1/ Why have you chosen to create a women’s magazine? And how did it come about?
Faustine: I met my partners Myriam Levain and Julia Tissier when I worked for Be magazine, a women’s magazine part of Lagardère group. They worked for the ‘Society’ tab and I worked for the ‘Culture’ tab. We had a different background - Le Parisien, Libération for them, music industry and Magic magazine for me. We discovered the women’s magazine universe at Be. For all of us this experience was pleasant but kind of frustrating. We liked working for the feminine culture, thinking about specific feminine issues. But we were quite upset because in a world where Fashion and Beauty columns are at the core of all things - because magazines earn money from it (via advertisers) - we felt like the fifth wheel. The editorial line didn’t really reflect our personalities and we thought that it should include other thirty-year-old women who were not only interested in clothes or nail art, but wanted a more committed magazine, that focuses on social and cultural issues.
2/ How are you working and building your editorial line?
Faustine: We try to look at topical issues, using polemic news. For instance, the idea behind the tab ‘Society’ is to use an event, decrypt it, explain the event in the context of our era and the place of women in this moment of time. We have both a feminine and an intergenerational point of view. For the ‘Culture’ column we work subjectively, we promote new artists who have something strong to claim. We try to avoid ‘le suivisme’ (following the crowd).
3/ What kind of problems have you faced?
Faustine: Until now we only have a few problems. The editorial line was very clear since the beginning and our readers quickly understood it. Our community and our flux are growing in an organic, coherent and qualitative way.
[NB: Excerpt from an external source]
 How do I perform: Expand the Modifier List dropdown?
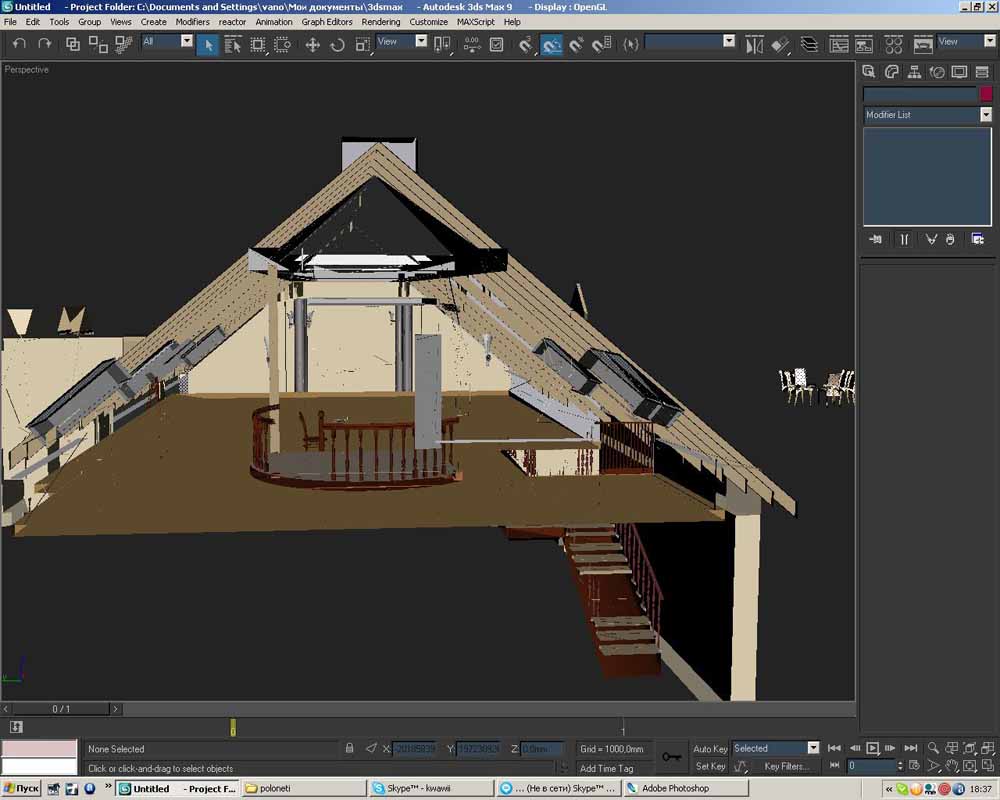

Finally the most difficult thing is to be perfectly polyvalent, we have to manage a lot of things: content, editing, community management, prospection, article writing, business, communication, accounting… Even if it is very exciting! Now the main difficulty is to find a way to develop Cheek faster. We really believe in it but we work with little means. We started fundraising a few months ago and some interesting ways are coming together. So we really hope that Cheek will continue growing.
4/ What do you think about Women in Culture?
Faustine: It is a broad question so I will speak about the area I know the most: pop culture and especially music and cinema. For the pop music side, very powerful women trust the top charts - I’m talking about Beyoncé, Rihanna, Taylor Swift, Lady Gaga and all the trendy pop stars. They take a huge place in this market and make a lot of noise about it, which is fantastic. But it is not the real aspect of the problem. Apart from these independent women - truly empires by themselves - men rule the root of all posts, from direction posts to technical ones. It’s like our society where the big bosses are most of the time male dominated and a lot of jobs are associated with men. For the cinema side, it is the same thing, even worse actually: female directors don't hit the charts like pop stars do. And in 2016 we still have to fight for more women in festivals like in Angouleme, which had to face a huge debate. We have to fight to prove that women know how to handle softwares or equipment to play electronic music. We have to fight against the idea that women are not ‘good in technology’. We have to look for female rappers against the norm… Stereotypes remain and we need more examples of successful women in each domain to inspire the next generation and to have female models to watch and to follow.